Глава 23
Неистовая буря разразилась во время ужина. Ужин всегда продолжался два часа — ни больше, ни меньше, даже в постные дни, которые набожно соблюдались, причем граф никогда не освобождал себя от ига семейных привычек, столь же священных для него, как и постановления римской церкви. Грозы были слишком часты в этих горах, а бесконечные леса, еще покрывавшие в ту пору их склоны, вторили шуму ветра и рокоту грома раскатами эха, слишком хорошо знакомыми обитателям замка, чтобы это явление природы могло их сильно потрясти. Однако необычайное возбуждение графа Альберта невольно передалось его семье, и барон был бы, несомненно, раздосадован на то, что удовольствие от вкусной трапезы испорчено, если бы мог хоть на мгновение изменить своей доброжелательной кротости. Он только глубоко вздохнул, когда потрясающий удар грома, раздавшийся к концу ужина, так перепугал дворецкого, что тот не попал ножом в кабаний окорок, который разрезал в эту минуту.
— Кончено дело! — сказал барон, сочувственно улыбаясь бедному слуге, удрученному своей неудачей.
— Да, дядюшка, вы правы! — громко воскликнул граф Альберт, вставая с места. — Кончено дело!» Гусит сражен — его сожгла молния. Больше он не зазеленеет весной.
— Что ты хочешь этим сказать, сын мой? — печальным голосом спросил старик Христиан. — Ты говоришь о большом дубе на Шрекенштейне?
— Да, отец, я говорю о большом дубе, на ветвях которого мы на прошлой неделе велели повесить более двадцати августинских монахов. — Он начинает принимать века за недели! — прошептала канонисса, осеняя себя широким крестным знамением. — Если вы и видели во сне, дорогое дитя мое, — повысив голос, обратилась она к племяннику, — то, что действительно произошло или должно случиться (ведь не раз бывало, что ваши фантазии сбывались), то гибель этого скверного полузасохшего дуба не будет для нас большой потерей: с ним и со скалой, которую он осеняет, связано у нас столько роковых воспоминаний, принадлежащих истории.
— А я, — с живостью добавила Амелия, довольная, что может наконец дать волю своему язычку, — была бы очень благодарна грозе, если б она избавила нас от этого ужасного дерева-виселицы, ветви которого напоминают скелеты, а из ствола, поросшего красным мхом, словно сочится кровь. Ни разу не проходила я мимо него вечером без содрогания: шелест листьев всегда так жутко напоминал мне предсмертные стоны и хрип, что каждый раз, предав себя в руки божьи, я убегала оттуда без оглядки.

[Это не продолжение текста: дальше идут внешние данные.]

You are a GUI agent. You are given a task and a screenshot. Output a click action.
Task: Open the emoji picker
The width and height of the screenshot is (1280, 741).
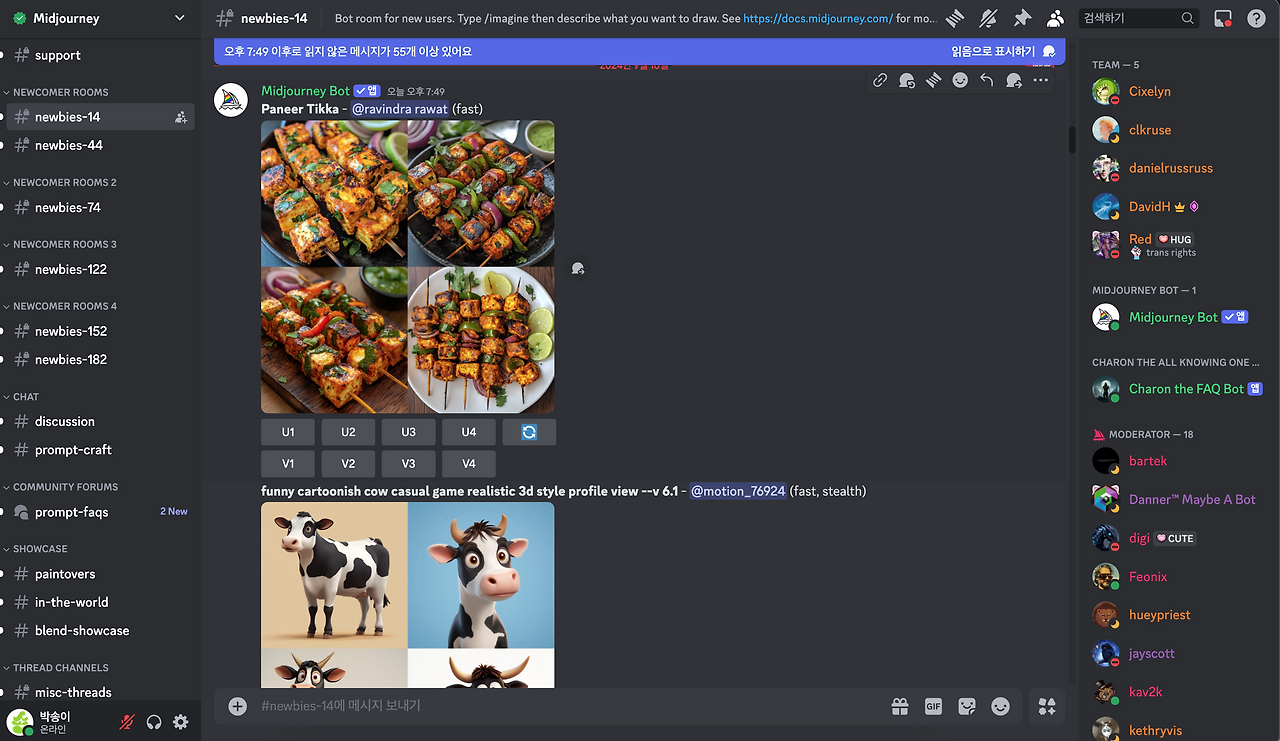pyautogui.click(x=999, y=706)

— Амелия, — снова заговорил молодой граф, первый раз за много дней отнесшись со вниманием к словам двоюродной сестры, — вы хорошо сделали, что не проводили под Гуситом целые часы и даже ночи, как это делал я. Вы бы увидели и услышали там такое, от чего у вас кровь застыла бы в жилах и чего вы никогда не смогли бы забыть.
— Замолчите! — вскричала молодая баронесса, вздрогнув и отшатнувшись от стола, на который облокотился Альберт. — Я совершенно не понимаю вашей невыносимой забавы — нагонять на меня ужас всякий раз, как вы соблаговолите раскрыть рот.

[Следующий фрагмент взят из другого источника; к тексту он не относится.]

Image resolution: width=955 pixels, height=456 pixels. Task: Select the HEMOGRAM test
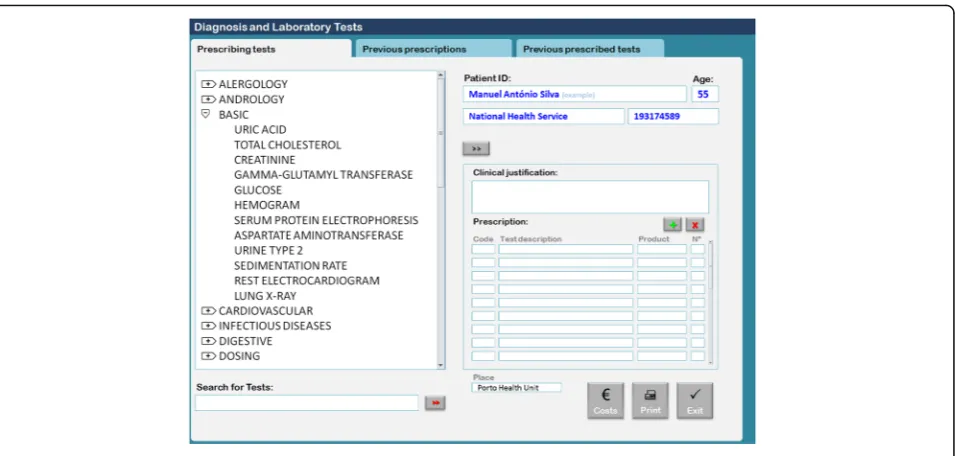pos(267,205)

— Дай бог, дорогая Амелия, чтобы ваш кузен говорил это только ради забавы, — кротко заметил старый граф.
— Нет, отец мой, я говорю вам вполне серьезно: дуб на скале Ужасов свалился, раскололся на четыре части, и вы завтра же можете послать дровосеков разрубить его. На этом месте я посажу кипарис и назову его уже не Гуситом, а Кающимся; а скалу Ужаса вам давно следовало назвать скалой Искупления.
— Довольно, довольно, сын мой, — проговорил старик в страшной тревоге, — отгони от себя эти грустные картины и предоставь богу судить людские деяния.

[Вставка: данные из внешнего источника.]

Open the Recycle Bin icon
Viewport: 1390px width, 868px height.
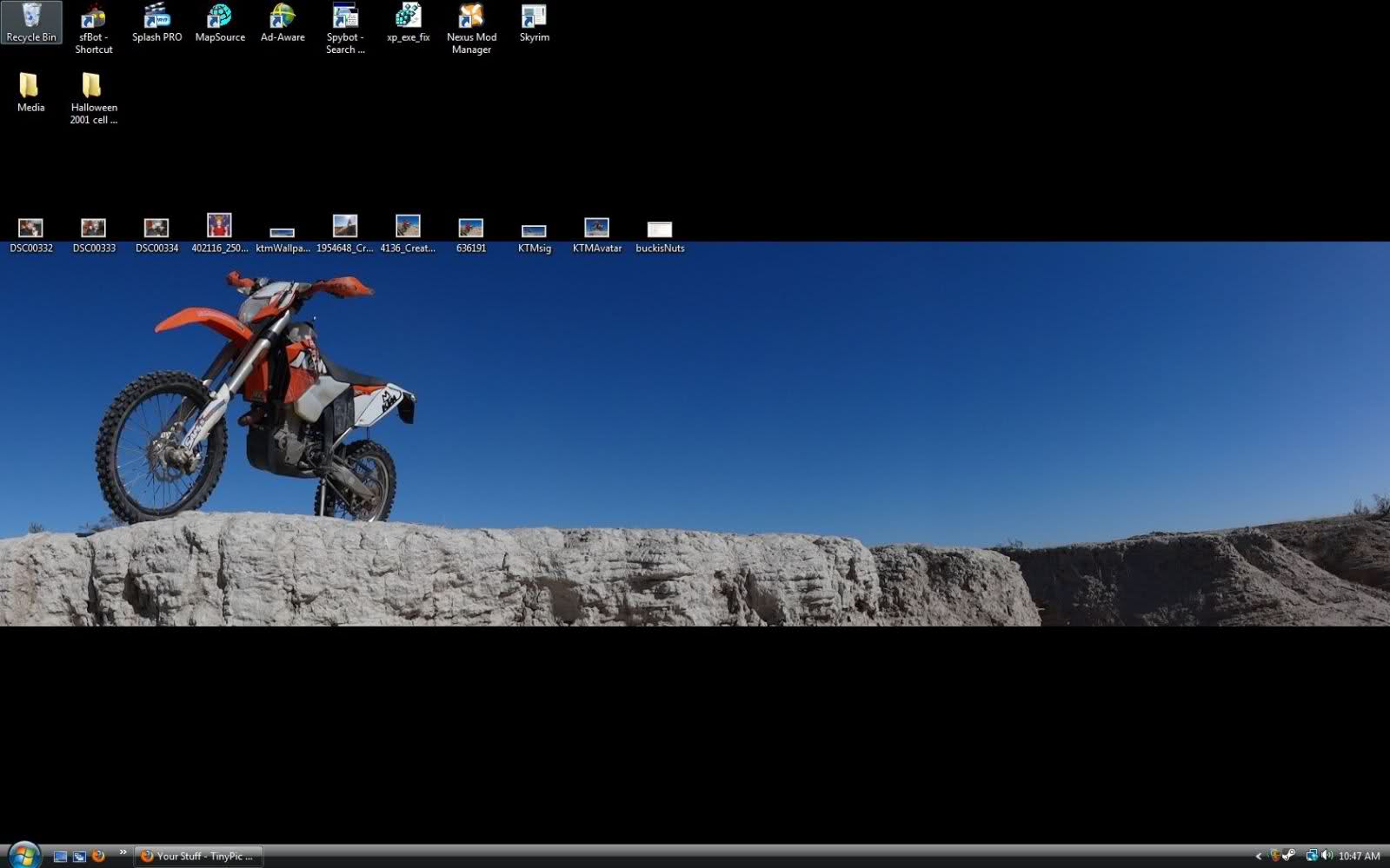pos(31,23)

— Мрачные картины канули в вечность, отец мой: они перестали существовать вместе с дубом — орудием пытки, которое грозовой вихрь и небесный огонь повергли в прах. Вместо скелетов, раскачивавшихся на нем, я вижу цветы и плоды, которые колышет зефир на ветвях нового дерева. А вместо черного человека, разводившего каждую ночь костер под Гуситом, я вижу, отец, парящую над нашими головами чистую, светлую душу. Гроза рассеивается, о мои дорогие родные, опасность миновала, путешественники теперь в безопасности. Дух мой спокоен. Срок искупления истекает. Я чувствую, что возрождаюсь к жизни.
— О сын мой, любимый мой! Если бы это было так! — с глубокой нежностью проговорил взволнованным голосом старик. — Если б только ты мог избавиться от всех этих видений и призраков, терзающих тебя! Неужели господь ниспошлет мне такую милость — вернет моему дорогому Альберту покой, надежду и свет веры?
Не успел старик договорить эти ласковые слова, как Альберт тихо склонился над столом и, казалось, моментально погрузился в безмятежный сон. — Это еще что? — сказала, обращаясь к отцу, Амелия. — Засыпать за столом! Очень любезно, нечего сказать!
— Этот внезапный и глубокий сон кажется мне благодетельным кризисом, после которого в его состоянии должно наступить хотя бы временное улучшение, — сказал капеллан, с любопытством глядя на молодого человека.
— Пусть никто с ним не заговаривает и не пробует его будить, — приказал граф Христиан.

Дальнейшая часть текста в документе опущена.